=== PROVIDED RECORDS ===
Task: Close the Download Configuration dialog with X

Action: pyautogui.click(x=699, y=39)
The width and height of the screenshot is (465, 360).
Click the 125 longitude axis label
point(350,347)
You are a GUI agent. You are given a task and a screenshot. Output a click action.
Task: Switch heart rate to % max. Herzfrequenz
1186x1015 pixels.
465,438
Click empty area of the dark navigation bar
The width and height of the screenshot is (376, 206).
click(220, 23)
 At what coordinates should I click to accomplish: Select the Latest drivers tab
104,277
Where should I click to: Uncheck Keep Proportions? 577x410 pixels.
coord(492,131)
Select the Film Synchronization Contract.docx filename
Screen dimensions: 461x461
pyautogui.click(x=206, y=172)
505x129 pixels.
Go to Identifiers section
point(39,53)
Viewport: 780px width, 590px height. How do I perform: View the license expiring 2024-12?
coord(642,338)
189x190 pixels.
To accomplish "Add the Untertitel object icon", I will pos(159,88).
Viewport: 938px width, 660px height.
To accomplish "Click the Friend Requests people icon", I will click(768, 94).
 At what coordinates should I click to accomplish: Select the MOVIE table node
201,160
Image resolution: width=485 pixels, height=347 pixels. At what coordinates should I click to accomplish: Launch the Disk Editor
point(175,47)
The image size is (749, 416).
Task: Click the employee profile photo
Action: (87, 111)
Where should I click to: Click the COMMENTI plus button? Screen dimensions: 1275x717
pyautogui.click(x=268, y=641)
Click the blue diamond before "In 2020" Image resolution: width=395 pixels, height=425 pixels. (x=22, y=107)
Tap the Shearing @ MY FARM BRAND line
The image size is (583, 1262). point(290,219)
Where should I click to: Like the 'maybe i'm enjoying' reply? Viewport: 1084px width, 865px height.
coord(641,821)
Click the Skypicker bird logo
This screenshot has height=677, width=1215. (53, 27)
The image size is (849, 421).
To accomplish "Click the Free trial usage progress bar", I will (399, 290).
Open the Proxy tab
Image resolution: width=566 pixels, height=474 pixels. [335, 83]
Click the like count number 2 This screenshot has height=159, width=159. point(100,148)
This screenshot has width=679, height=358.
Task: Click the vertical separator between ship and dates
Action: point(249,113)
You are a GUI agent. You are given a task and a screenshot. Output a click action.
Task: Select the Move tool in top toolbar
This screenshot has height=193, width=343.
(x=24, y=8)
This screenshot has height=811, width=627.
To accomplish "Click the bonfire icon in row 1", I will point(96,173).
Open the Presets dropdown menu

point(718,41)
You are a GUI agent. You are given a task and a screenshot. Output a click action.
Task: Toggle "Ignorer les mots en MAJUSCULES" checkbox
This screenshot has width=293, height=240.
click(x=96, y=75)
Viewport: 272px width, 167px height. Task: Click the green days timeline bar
===
**EXERCISE PROMPT:** The required output is the exact run of lines from the beginning of the records to the line with "Task: Switch heart", that line included.

**TASK RESPONSE:**
Task: Close the Download Configuration dialog with X

Action: pyautogui.click(x=699, y=39)
The width and height of the screenshot is (465, 360).
Click the 125 longitude axis label
point(350,347)
You are a GUI agent. You are given a task and a screenshot. Output a click action.
Task: Switch heart rate to % max. Herzfrequenz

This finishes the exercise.